SOURCE MATERIAL Block Start
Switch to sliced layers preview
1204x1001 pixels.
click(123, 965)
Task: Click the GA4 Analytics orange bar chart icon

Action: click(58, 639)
SOURCE MATERIAL Block End
**ASSIGNMENT**
Exactly the lines from the one containing "Task: Click the" to the last line of the entries above must be duplicated, with both of those lines included and nothing more.

**OUTPUT BELOW**
Task: Click the GA4 Analytics orange bar chart icon

Action: click(58, 639)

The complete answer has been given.